Discussing President Bush’s nomination of John Roberts to the Supreme Court yesterday on Meet the Press, Senate Minority Whip Dick Durbin (D-Ill.) said that anyone who would overturn the Roe v. Wade precedent is “disqualified.”

Asked whether he could support anyone who would not uphold the so-called “right to privacy” that the court used in Roe to force legalized abortion on all 50 states, Durbin said, “I wouldn’t vote for him. That would disqualify him in my mind.”

Funeral Crashers

Leave it to angry leftists and greedy politicians to dishonor Americans who have died in the Iraq War, each in their own way.

On Saturday, the morning after she laid her slain husband to rest, Katy Hines awoke in her Cincinnati home to find her sister’s car ablaze. Someone had taken the American flags lining her family’s and neighbors’ yards and set them on fire beneath the car, which was parked on the street. This story is a real tear-jerker: Hines, the widow of Army Private First Class Tim Hines, is eight months pregnant with his second child. Pfc. Hines was mortally wounded in Baghdad on Father’s Day when an explosive device went off near his Humvee.

That’s the angry leftist’s method of dishonoring the dead, but how about a high-ranking politician from Pennsylvania? Lt. Gov. Catherine Baker Knoll (D) showed up last week, uninvited, at the funeral of Marine Staff Sgt. Joseph Goodrich and began campaigning.
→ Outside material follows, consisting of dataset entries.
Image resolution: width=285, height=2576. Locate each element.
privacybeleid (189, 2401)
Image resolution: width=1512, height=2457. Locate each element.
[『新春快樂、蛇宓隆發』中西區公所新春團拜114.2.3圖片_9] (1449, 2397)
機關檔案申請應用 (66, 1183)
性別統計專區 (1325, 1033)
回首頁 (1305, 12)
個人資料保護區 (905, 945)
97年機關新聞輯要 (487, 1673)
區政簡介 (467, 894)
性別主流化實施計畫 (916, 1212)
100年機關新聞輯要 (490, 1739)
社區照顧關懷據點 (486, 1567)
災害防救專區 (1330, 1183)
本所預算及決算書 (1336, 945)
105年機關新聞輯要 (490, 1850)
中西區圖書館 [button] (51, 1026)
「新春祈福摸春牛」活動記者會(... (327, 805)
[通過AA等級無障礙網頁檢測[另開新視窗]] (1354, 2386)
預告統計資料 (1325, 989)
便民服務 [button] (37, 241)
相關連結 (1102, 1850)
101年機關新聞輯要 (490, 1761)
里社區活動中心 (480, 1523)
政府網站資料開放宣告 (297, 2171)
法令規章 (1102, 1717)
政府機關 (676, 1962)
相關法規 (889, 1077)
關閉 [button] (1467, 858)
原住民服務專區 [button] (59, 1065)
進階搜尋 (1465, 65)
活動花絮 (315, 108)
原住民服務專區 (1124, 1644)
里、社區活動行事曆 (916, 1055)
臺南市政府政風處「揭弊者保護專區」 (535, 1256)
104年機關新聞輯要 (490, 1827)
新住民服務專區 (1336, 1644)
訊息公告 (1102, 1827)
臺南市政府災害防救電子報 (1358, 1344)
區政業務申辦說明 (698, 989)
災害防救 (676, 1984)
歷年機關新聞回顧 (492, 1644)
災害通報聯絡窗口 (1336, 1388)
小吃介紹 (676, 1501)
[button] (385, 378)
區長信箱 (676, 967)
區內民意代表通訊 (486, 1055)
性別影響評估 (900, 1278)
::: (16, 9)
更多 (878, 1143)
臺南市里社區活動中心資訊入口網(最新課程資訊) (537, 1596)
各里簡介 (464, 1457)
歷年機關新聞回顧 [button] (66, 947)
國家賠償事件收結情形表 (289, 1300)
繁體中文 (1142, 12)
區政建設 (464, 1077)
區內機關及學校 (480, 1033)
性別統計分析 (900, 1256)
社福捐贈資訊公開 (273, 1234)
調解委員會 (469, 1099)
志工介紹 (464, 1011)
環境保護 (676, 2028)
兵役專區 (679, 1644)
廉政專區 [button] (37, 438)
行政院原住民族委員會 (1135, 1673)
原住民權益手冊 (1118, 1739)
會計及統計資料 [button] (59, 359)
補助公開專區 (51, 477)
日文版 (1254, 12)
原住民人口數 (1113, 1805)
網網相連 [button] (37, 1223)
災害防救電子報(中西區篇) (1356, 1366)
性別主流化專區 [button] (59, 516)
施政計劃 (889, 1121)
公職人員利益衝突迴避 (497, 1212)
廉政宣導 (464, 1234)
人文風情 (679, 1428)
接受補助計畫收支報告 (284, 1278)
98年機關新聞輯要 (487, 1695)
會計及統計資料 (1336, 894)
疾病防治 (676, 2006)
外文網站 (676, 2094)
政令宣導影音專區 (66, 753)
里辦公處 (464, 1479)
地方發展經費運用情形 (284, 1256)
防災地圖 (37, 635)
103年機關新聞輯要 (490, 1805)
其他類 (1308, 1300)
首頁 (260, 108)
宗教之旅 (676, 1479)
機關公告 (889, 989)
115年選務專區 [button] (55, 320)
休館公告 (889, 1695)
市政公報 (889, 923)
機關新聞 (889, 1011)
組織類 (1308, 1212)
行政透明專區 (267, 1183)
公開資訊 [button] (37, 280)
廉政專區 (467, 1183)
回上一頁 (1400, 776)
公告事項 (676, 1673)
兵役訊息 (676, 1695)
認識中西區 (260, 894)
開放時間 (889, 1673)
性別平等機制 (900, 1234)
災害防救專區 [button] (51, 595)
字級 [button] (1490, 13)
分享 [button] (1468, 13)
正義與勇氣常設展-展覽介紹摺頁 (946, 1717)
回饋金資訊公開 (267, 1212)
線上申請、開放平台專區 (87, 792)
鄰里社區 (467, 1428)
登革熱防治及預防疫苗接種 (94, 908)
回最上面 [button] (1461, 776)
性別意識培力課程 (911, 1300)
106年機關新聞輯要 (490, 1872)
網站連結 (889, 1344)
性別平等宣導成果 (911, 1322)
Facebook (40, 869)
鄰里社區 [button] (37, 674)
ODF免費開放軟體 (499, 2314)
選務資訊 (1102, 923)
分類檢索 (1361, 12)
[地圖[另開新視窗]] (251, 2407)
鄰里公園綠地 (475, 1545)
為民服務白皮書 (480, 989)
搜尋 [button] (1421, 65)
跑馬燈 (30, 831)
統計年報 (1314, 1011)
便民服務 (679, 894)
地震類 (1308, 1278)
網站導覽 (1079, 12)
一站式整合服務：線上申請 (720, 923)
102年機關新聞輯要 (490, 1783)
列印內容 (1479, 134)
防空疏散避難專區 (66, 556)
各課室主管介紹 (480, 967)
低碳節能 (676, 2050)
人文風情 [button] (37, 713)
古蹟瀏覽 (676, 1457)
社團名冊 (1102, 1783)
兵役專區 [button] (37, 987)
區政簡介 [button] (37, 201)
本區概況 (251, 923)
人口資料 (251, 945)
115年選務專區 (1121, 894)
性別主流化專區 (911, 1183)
During the Lutheran service, Knoll quietly offered the Marine’s aunt assurances that “our government” (presumably the administration of Democratic Gov. Ed Rendell) is against the war. Knoll also handed out her business card to a grieving relative during communion. This angered the slain Marine’s mother, who went straight to reporters. Knoll has since gone into hiding.

David Freddoso, a native of Indiana, is a political reporter for Evans and Novak Inside Report.